Hiro Nakauchi, MD, PhD
Using non-conditioned HSC transplantation to generate novel immunocompetent xenograft models
A major goal of Dr. Nakauchi’s research is to apply stem cell-based technologies to overcome barriers in biomedicine and develop new therapies for human disease. With this grant, Dr. Nakauchi and his colleagues propose applying their recently developed ability to expand hematopoietic stem cell populations outside the body, their non-conditioned transplantation methods, to generate immunocompetent mice for modeling human cancers.
Philip Beachy, PhD
Death by mesenchyme: decoding cellular diversity to discover precise interventions in fibrosis
Fibrosis-induced organ failure is the ultimate cause of up to 45% of adult deaths, and is the end-stage of many fatal diseases including cardiovascular, lung, kidney and cirrhotic liver disease. Our inability to intervene in fibrotic disease is caused by an insufficient understanding of the underlying molecular and cellular bases of fibrosis. Dr. Beachy’s project will involve understanding the cells that make up normal and fibrotic tissue, and then studying ways to manipulate the development of specific cellular subtypes.
Gerlinde Wernig, MD
Preclinical evaluation of immune strategies for COVID19 to interject inflammatory processes contributing not only to acute morbidities and mortalities but also lung fibrosis in a humanized mouse model grafted with fetal lung, bone marrow, liver, and thymus
Much of the pathogenesis of COVID19 is attributed to excessive inflammatory response. One of the interleukins (IL-6) has been emerging as one of the key mediators of severe COVID19 in patients, and antibodies blocking IL-6 have shown therapeutic benefits. The cytokine, chemokine and transcriptional responses elicited in response to Sars-CoV-2 activate the inflammatory process in the lungs and cause pulmonary fibrosis in people who recover, as we know from prior Sars-CoV infections.
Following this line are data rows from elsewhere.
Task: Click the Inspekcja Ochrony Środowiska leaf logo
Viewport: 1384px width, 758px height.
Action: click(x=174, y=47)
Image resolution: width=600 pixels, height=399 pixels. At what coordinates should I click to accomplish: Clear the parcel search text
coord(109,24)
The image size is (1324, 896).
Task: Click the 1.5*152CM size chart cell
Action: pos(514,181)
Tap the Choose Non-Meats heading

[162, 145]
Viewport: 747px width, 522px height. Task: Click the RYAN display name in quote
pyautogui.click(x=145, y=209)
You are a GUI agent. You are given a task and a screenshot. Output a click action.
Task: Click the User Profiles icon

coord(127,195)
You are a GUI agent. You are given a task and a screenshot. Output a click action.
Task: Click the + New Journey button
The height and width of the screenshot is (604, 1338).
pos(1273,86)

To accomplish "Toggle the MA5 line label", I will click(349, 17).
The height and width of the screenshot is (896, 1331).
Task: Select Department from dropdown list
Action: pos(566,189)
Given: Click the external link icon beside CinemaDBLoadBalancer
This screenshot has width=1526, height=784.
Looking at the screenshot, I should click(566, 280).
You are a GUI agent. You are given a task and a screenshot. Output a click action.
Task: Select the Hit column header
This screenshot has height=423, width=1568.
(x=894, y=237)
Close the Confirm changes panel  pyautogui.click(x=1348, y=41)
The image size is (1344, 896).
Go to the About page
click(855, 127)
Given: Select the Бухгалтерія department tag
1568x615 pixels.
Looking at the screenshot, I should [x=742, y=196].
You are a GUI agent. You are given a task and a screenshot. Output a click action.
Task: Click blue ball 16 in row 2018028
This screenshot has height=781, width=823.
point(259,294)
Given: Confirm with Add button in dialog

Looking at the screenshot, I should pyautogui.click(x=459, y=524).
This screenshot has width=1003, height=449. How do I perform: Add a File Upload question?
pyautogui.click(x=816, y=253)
Gerlinde Wernig’s lab has already been studying inflammatory processes in the lungs in the context of aging and lung fibrosis, and now they propose conducting an investigation of such mechanisms in COVID19 illness. Her goal is to identify disease mediators and develop therapeutic strategies to minimize the lung damage caused in response to SARS-CoV-2.
Marius Wernig, MD, PhD
A cell therapy for frontotemporal dementia
Frontotemporal dementia is an inherited disease that is pathologically characterized by the degeneration of the frontal and temporal lobes of the cortex, leading to social, behavioral, and language deterioration such as loss of empathy, disinhibition, repetitive compulsive behavior, frequent, abrupt mood changes and speech difficulties. It is now known that some of the most common causes for FTD are heterozygous loss-of-function mutations in the human GRANULIN (GRN) gene and other genes. Marius Wernig and his colleagues are trying to see if they can rescue mice undergoing brain deterioration by replacing microglia that have mutant GRN genes. They also hope to develop a microglia replacement strategy devoid of the toxicity associated with standard bone marrow replacement protocols.